Не понравилась «Тайна Ани Гай» и Горькому. «В „Тайне“ Ани прежде всего — нет тайны. Затем я смущен чем-то, похожим на торопливость, с которой написана эта книга, — писал он Григорьеву. — Вы, оказывается, не мало уже написали „для детей“. Это — из любви к ним? Вы мне извините этот вопрос, очень естественный в наше время, когда многие принуждены писать для того, чтоб жить». Григорьев признался, что повесть была написана второпях из-за нехватки денег («...я не вижу ни малой беды писать ради хлеба — мы ведь, подобно попам, „от алтаря питаемся“»!), однако возразил, что тайна у Ани все-таки есть. Скорее всего, имелась в виду тайна происхождения девочки: куда пропал и кем был ее отец? Отвечая на вопрос о любви к детям, Григорьев вновь вспомнил о паровозах:
«Вы спрашиваете, Алексей Максимович, люблю ли я детей (пишу для них) — вот о паровозе пишу, потому что люблю его. <...> Детей тоже люблю терзающей любовью. А паровоз спокойно».

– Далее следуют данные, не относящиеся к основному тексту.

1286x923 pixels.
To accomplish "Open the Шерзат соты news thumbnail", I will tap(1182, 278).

Возможно, Григорьев собирался раскрыть тайну Ани Гай в следующей части истории, которая изначально задумывалась как трилогия. Возможно, именно там он планировал углубиться в психологию героев, рассчитывая, что к моменту выхода книги его читатели до этого дорастут. Но не доросли. «...продолжение — повесть „Улица красных зорь“, выходившая не только за пределы революционной темы, но и за рамки детской литературы, — напечатано не было и осталось в архивах, потому что писатель не захотел, чтобы его герои выросли скорее, чем читатели», — писали в журнале «Детская литература» (№ 10, 1975). Впрочем, гораздо более вероятно, что книга не была закончена из-за нападок в прессе и переориентации советской литературы на реалистические произведения о жизни обычных ребят.

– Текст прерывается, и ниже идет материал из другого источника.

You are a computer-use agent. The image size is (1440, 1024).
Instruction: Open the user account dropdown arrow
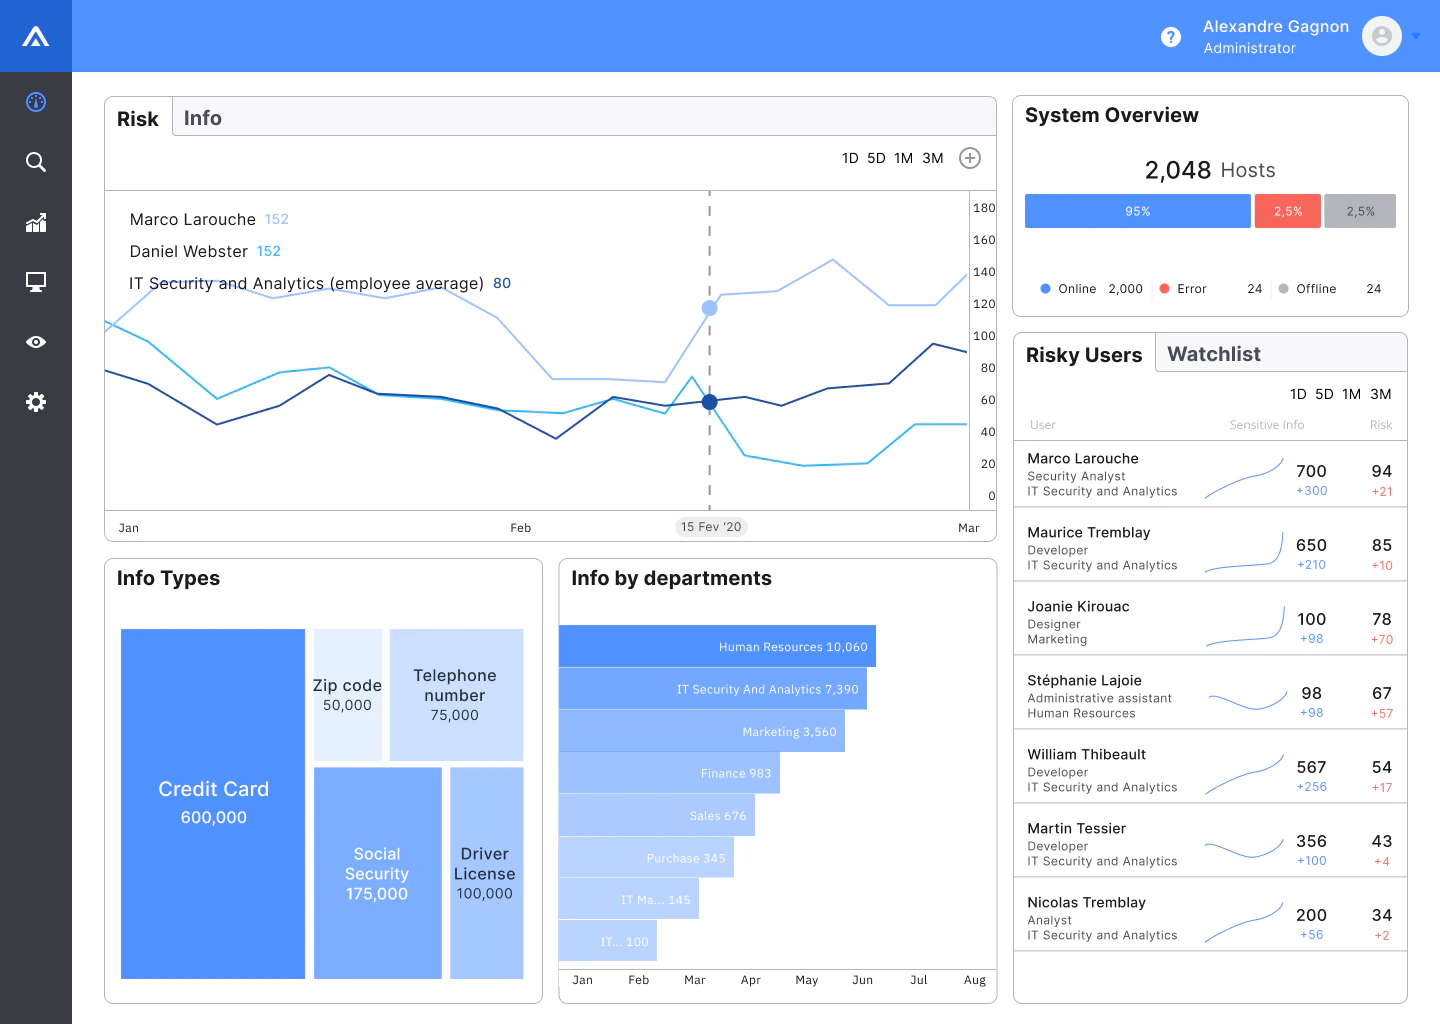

Тем не менее Григорьев довольно быстро вернул былую популярность. Сам того не зная, он когда-то подстелил себе «соломки», написав в 1927 году историческую повесть «Берко-кантонист» о жизни еврейского мальчика- кантониста во времена Николая I. Она вполне отвечала запросам советского детлита, была обожаема ребятами не меньше, чем книги об Ане Гай, и выдержала множество переизданий. Благодаря этой повести Григорьева продолжали помнить и хвалить. Очень показателен отзыв Маршака. Из его доклада на первом Съезде советских писателей:
«Повесть [„С мешком за смертью“] о революции незаметно превращается в традиционный детектив с примесью идиллического детского романа о мальчике и девочке, разлученных и ищущих друг друга.
Но Сергей Григорьев — писатель, а не случайный человек в литературе. У Сергея Григорьева есть художественно убедительные книги — такие как „Берко-кантонист“. Поэтому даже авантюрная его повесть не могла докатиться до прямой бульварщины».
Всю оставшуюся жизнь Григорьев писал в основном военно-исторические произведения для юношества. В прессе особенно хвалили роман «Александр Суворов» и повесть «Малахов курган» о Нахимове. Начиная с 1935 года каждые пять лет в «Пионере» и «Пионерской правде» писателя поздравляли с юбилеем, выражали признательность за вклад в советскую литературу и желали долгих лет жизни. В преддверии последнего прижизненного юбилея Григорьева журнал «Пионер» напечатал благодарственное письмо:
«Сергею Тимофеевичу исполняется 75 лет. За плечами у писателя большая, плодотворная жизнь, впереди творческие планы. <...> От имени сотен тысяч ребят читателей мы говорим в этот торжественный день дорогому Сергею Тимофеевичу:
— Большое вам пионерское спасибо за то, что вы написали для нас столько замечательных книг. От всего сердца желаем вам доброго здоровья и плодотворного труда на долгие, долгие годы» («Пионер» № 10, 1950).